If for His followers later the making of disciples began with preaching the gospel, for the Lord Himself it commonly began with the authoritative appeal, ‘Follow me.’ There were, of course, times when this summons called a man literally to arise and go with Jesus to some new place and duty; as when the first among the Twelve ‘left the nets and followed him’ (Mark 1:18; Mark 1:20). But the same summons was still employed by the Lord after His resurrection, when it could have no such literal signification (John 21:19). And there is a group of instances (Matthew 10:38; Matthew 16:24, John 12:26) in which ‘bearing the cross’ and ‘disowning oneself’ are conjoined with the call to follow Him, where it is clear that ‘following’ has wholly a spiritual sense. The fact that we speak of ‘following an example’ too often leads to the misinterpretation of this pregnant call to discipleship which was so characteristic of the Lord Jesus. It is no injunction to copy Him, though, of course, the imitation of Christ must enter into the aim of every disciple. That, however, belongs to a rather later stage of discipleship, while the summons to ‘follow’ is its initiation. The choice of this word rests upon the ancient metaphor of a ‘way of life’ which Christ adopted for Himself when He affirmed ‘I am the Way,’ and which underlay and coloured not a little of His language. So the call, ‘Follow me,’ is an appeal to trust His guidance, and venture oneself along the track that He explores into the unknown regions of life, with the need of ‘bearing the cross’ and ‘losing life to find it.’ ‘Come on! Fear not to go through the valley of the shadow of death with me in the quest of life. “He that is near me is near the fire; he that is far from me is far from the kingdom.” ’ Thus at the threshold of discipleship lies the requirement which He always made of those to whom He rendered service,—the requirement of courageous trust or ‘faith.’ And for such as are ready to obey this first appeal to ‘follow’ He opens ‘a new and living way through the veil’ which hides so much of the realms of life from our eyes. And this way is ‘human to the red-ripe of the heart,’ and fit for human feet to travel, for the way is ‘His flesh,’ His mortal life, His human nature—what for us men and for our salvation He came down to make His own.

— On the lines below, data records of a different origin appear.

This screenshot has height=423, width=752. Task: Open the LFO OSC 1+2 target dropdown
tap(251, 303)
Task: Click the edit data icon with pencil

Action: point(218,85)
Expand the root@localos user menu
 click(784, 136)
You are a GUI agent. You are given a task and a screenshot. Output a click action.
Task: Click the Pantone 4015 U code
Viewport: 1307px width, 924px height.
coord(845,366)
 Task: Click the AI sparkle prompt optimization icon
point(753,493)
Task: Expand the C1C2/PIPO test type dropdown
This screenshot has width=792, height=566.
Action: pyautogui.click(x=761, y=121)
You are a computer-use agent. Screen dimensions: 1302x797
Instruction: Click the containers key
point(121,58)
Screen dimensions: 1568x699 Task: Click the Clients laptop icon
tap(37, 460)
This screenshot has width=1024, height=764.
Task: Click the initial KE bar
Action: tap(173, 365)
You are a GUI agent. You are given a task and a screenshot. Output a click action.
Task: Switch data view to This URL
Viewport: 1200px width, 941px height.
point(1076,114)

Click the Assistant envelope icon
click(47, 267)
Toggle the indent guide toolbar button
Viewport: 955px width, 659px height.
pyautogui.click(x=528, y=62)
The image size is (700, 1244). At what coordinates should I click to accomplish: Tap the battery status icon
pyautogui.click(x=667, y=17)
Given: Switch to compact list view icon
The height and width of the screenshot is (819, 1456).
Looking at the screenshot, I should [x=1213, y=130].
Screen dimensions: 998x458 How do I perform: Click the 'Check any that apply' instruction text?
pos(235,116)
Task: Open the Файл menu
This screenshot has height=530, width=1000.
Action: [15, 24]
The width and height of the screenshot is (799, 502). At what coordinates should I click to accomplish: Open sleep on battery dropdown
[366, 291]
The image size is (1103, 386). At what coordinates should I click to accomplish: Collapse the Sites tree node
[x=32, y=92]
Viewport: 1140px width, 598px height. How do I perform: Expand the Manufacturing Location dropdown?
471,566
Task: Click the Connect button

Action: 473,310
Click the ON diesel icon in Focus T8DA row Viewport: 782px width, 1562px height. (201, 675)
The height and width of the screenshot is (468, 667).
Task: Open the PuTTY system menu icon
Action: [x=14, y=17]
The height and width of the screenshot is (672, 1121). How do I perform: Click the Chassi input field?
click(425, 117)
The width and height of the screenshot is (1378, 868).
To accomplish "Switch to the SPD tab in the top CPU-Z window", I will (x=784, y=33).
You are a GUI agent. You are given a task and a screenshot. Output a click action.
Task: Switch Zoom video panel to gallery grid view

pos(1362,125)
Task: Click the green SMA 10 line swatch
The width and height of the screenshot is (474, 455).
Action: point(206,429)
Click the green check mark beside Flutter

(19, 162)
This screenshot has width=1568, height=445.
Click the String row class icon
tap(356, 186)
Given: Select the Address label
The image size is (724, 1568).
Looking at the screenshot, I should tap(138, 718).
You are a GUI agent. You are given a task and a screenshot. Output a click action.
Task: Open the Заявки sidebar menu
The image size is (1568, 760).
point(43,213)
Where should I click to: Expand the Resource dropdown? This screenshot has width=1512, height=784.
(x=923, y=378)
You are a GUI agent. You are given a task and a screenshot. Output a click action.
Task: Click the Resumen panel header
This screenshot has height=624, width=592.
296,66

There are some few sayings in which the Lord delineates the features of discipleship under one or another of its aspects. E.g. ‘A disciple is not above his master … it is enough for the disciple that he be as his master.… If they have called the master of the house Beelzebub, how much more them of his household?’ (Matthew 10:24 f.). And in close connexion with this stands the reiterated teaching, ‘Whosoever he be of you that renounceth not all that he hath, he cannot be my disciple’ (Luke 14:25-33). Elsewhere He emphasizes not the outward lot, but the inner character of discipleship: e.g. ‘Come unto me all ye that labour.… Take my yoke upon you, and learn of me; for I am gentle and lowly in heart: and ye shall find rest unto your souls’ (Matthew 11:28 f.). The same gentleness and lowliness which are ever ready to render loving service are again taught as characteristics of discipleship in the action of washing the disciples’ feet on the last evening, when, having sat down again, He said, ‘Perceive ye what I have done to you? Ye call me Teacher and Lord: and ye say well; for so I am. If I then, the Lord and the Teacher, washed your feet, ye also ought to wash one another’s feet. For I gave you an example that ye also should do as I have done to you’ (John 13:12 ff., cf. also Luke 22:24-26, Mark 9:33-37, Matthew 23:10-12). What the disciple must learn is not mainly ‘teaching’; he must ‘learn Christ.’ ‘Truth is in Jesus,’—‘the Truth and the Life,’—and the disciple must glow ‘in the knowledge and love of God and of His Son Jesus Christ our Lord.’ So love is what must be learnt above all else, and affords the test of true discipleship. ‘By this shall all men know that ye are my disciples, if ye have love one to another’ (John 13:35). And the Lord traces diseipleship down to its roots when He declares, ‘No man can come to me except the Father which sent me draw him.… It is written … They shall all be taught of God. Every one that hath heard from the Father, and hath learned, cometh unto me’ (John 6:44 f.).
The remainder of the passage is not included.